EU: Revision of EMA quality guideline regarding biosimilars

15 July 2011

Ina vom Feld, Daniel Reinlein

On 7 February 2011 the EMA released a concept paper for consultation on the revision of the quality guideline on Biosimilars (Guideline on similar biological medicinal products containing biotechnology-derived proteins as active substance: quality issues, EMEA/CHMP/BWP/49348/2005).

The guideline addresses what steps should be taken to show quality during the demonstration of comparability for Similar Biological Products containing recombinant DNA-derived proteins. It particularly provides guidance on:

(i.) the manufacturing process;
(ii.) differences in impurity profiles and product-related substances;
(iii.) the choice of the reference product; and
(iv.) the analytical methods and procedures used for the comparative testing.
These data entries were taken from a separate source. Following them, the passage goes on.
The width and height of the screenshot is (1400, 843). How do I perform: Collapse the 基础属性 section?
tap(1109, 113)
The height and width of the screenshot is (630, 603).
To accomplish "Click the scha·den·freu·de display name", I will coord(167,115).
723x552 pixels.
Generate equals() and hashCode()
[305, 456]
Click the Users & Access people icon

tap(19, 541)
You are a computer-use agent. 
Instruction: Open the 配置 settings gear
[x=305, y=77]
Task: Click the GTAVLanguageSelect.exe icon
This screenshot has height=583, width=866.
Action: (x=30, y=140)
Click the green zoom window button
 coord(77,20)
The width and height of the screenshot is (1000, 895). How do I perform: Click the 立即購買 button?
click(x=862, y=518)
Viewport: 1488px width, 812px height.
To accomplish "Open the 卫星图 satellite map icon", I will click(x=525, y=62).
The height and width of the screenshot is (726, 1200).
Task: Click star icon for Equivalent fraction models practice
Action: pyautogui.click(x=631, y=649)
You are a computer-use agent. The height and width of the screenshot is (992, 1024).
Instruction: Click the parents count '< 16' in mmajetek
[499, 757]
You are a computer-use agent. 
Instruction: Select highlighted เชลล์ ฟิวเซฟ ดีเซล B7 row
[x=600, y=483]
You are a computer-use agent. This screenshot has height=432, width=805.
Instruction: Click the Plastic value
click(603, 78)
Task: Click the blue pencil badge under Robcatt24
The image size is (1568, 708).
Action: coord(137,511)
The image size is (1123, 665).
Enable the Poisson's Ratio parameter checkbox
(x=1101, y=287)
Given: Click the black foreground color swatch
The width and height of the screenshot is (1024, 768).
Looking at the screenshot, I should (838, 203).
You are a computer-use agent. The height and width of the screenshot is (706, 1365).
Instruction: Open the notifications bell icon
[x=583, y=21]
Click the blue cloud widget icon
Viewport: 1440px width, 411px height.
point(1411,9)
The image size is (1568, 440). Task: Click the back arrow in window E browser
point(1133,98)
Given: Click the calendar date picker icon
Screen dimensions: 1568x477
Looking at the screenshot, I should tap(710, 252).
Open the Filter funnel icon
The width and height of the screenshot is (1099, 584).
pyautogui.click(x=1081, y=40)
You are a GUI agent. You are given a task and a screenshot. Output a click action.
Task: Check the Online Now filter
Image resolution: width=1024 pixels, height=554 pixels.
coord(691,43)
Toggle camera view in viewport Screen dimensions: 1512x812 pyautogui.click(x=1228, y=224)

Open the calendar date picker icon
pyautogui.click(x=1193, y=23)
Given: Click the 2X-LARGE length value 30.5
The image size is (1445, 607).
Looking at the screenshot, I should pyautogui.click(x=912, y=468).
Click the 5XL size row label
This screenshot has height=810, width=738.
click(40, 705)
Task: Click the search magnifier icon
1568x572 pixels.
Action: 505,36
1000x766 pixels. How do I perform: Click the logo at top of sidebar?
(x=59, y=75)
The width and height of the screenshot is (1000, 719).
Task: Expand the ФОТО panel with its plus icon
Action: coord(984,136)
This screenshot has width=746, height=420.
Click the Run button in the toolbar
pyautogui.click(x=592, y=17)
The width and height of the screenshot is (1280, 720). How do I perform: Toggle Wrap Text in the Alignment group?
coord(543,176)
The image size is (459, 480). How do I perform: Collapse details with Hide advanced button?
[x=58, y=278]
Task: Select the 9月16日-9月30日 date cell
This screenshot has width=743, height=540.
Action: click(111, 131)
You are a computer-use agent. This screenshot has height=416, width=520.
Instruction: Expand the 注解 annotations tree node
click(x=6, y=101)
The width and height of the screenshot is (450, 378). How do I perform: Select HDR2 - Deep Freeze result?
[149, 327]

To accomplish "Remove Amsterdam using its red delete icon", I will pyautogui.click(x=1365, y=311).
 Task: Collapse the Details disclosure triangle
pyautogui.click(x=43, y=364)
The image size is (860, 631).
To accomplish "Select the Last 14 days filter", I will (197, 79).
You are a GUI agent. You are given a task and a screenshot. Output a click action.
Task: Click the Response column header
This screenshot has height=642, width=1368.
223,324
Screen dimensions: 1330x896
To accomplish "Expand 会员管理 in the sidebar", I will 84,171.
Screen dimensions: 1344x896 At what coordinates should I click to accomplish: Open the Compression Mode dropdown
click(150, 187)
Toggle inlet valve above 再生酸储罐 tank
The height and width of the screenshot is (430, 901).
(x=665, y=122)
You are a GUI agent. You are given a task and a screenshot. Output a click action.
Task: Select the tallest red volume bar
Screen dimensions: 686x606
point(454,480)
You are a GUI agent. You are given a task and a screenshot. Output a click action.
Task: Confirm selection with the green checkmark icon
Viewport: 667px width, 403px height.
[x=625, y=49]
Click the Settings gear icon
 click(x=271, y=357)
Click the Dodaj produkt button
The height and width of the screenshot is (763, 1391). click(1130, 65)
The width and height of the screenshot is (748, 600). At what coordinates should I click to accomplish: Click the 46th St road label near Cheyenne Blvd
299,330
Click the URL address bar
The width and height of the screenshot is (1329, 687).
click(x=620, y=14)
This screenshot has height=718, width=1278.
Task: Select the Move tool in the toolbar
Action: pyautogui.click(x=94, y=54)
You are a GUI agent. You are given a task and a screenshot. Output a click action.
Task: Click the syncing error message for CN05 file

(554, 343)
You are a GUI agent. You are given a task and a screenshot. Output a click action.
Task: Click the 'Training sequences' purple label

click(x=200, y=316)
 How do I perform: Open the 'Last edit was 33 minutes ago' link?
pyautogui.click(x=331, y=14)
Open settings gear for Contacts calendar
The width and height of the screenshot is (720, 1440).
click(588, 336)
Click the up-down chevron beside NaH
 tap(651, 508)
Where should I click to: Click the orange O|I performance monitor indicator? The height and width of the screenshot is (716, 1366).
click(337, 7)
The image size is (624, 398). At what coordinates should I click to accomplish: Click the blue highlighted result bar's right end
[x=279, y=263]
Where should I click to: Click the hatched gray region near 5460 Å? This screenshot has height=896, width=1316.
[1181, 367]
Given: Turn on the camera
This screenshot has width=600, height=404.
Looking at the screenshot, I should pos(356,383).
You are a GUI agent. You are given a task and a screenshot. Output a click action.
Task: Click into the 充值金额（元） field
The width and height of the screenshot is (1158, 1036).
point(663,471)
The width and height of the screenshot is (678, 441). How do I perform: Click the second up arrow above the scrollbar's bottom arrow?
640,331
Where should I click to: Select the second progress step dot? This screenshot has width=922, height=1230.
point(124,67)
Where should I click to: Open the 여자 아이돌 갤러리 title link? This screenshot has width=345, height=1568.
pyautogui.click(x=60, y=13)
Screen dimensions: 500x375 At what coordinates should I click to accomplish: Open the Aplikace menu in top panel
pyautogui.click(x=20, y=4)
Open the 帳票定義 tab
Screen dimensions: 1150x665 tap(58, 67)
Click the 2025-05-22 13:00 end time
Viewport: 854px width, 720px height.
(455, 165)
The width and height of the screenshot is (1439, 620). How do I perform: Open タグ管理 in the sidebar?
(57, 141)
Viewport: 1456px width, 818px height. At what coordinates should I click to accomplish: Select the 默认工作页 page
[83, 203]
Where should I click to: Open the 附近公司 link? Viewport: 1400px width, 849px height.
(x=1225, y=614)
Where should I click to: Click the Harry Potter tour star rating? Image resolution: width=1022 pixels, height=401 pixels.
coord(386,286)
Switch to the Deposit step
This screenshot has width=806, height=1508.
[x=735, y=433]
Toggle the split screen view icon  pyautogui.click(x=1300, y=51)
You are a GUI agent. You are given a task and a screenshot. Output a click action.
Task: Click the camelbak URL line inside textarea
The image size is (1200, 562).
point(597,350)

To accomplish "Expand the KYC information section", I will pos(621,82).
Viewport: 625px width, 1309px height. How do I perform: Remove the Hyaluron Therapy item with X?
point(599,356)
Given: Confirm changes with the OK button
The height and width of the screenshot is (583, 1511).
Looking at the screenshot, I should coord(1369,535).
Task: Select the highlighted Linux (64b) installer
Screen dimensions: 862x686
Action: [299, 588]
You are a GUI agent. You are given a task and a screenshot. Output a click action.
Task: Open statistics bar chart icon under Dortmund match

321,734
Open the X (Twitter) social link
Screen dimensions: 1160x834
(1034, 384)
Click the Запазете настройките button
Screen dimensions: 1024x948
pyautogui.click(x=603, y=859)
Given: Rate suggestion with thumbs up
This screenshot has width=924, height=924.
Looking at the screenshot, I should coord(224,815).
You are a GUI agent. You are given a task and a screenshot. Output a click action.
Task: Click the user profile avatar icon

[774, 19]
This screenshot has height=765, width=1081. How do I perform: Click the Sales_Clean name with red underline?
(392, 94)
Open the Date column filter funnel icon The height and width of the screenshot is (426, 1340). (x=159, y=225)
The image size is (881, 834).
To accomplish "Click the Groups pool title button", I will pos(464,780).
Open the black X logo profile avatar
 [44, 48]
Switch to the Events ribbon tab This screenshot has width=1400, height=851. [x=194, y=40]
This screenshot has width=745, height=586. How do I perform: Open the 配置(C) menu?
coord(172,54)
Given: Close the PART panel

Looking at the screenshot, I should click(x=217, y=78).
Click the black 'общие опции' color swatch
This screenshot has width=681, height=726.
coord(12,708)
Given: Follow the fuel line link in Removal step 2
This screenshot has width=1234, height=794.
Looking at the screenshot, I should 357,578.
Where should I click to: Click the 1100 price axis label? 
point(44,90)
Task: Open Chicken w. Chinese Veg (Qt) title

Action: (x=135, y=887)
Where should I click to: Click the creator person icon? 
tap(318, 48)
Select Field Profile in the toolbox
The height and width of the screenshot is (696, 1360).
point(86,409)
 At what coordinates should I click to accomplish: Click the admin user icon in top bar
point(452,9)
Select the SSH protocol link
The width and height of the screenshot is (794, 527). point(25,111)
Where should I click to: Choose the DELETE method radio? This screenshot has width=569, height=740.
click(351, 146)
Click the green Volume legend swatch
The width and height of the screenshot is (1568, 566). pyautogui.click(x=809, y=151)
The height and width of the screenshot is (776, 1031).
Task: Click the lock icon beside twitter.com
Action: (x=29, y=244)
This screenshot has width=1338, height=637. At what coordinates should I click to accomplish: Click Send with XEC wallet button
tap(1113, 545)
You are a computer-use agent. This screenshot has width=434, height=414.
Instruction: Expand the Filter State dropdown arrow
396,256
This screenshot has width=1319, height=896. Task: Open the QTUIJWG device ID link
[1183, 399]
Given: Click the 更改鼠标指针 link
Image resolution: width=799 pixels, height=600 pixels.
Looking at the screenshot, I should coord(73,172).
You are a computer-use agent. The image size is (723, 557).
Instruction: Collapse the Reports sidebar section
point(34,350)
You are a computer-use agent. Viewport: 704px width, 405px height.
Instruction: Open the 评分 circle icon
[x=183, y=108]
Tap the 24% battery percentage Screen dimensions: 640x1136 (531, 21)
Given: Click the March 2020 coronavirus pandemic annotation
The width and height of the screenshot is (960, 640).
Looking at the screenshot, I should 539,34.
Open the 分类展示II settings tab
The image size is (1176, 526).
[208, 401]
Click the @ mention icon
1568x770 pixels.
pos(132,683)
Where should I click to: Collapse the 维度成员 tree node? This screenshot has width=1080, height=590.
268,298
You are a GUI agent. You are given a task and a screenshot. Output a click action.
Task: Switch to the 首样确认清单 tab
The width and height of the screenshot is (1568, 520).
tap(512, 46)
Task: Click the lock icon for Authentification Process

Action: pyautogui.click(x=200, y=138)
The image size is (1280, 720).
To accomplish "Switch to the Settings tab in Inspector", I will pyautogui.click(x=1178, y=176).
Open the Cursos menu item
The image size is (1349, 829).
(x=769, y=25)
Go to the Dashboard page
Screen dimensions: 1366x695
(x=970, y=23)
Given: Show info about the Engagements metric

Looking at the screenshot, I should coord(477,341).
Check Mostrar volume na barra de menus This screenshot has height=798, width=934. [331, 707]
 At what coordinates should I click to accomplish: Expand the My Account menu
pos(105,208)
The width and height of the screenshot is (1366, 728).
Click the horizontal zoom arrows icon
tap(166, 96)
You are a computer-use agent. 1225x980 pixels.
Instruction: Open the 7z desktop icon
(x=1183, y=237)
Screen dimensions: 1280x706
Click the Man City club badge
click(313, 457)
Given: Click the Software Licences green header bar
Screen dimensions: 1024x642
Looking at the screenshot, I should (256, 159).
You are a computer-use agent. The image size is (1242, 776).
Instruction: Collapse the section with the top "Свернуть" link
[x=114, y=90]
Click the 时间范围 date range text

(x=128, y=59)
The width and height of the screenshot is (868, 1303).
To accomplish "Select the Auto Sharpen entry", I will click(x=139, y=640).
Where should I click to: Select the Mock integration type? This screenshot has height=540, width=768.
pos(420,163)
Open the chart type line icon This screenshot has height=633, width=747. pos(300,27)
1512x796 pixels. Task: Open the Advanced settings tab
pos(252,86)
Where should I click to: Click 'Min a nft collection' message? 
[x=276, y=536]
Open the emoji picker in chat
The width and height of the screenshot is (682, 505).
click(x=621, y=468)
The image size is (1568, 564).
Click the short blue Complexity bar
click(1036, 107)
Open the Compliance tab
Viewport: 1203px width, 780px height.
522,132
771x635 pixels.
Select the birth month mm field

The current version of the guideline addresses the comparability exercise of the biosimilar against the reference product but not the comparability exercise for manufacturing process changes, either during development or post-authorisation. Since the guideline was published, this has been recognised to as an area where guidance is necessary. Changes to the manufacturing process for both the reference products and the biosimilar products are frequent, and such changes can have a significant effect on the quality profile.  Therefore, as the quality profiles of the reference and biosimilar products evolve, the results of the initial comparability exercise between the two may no longer be accurate.

The EMA’s Biologics Working Party has therefore recommended in this concept paper that the current guideline be revised to ensure that the evolution of the quality profiles of both reference products and the similar biological medicinal products is captured throughout their respective lifecycles.

The deadline for comments on the concept paper EMA was 31 May 2011. It is anticipated that the draft revised guideline will be released for consultation in the last quarter of 2011.

A potential development from this recommended revision may be a step towards strategic manufacturing process revision by manufacturers of original reference products, in order to increase the comparability burden that rests on the manufacturer of a biosimilar at present.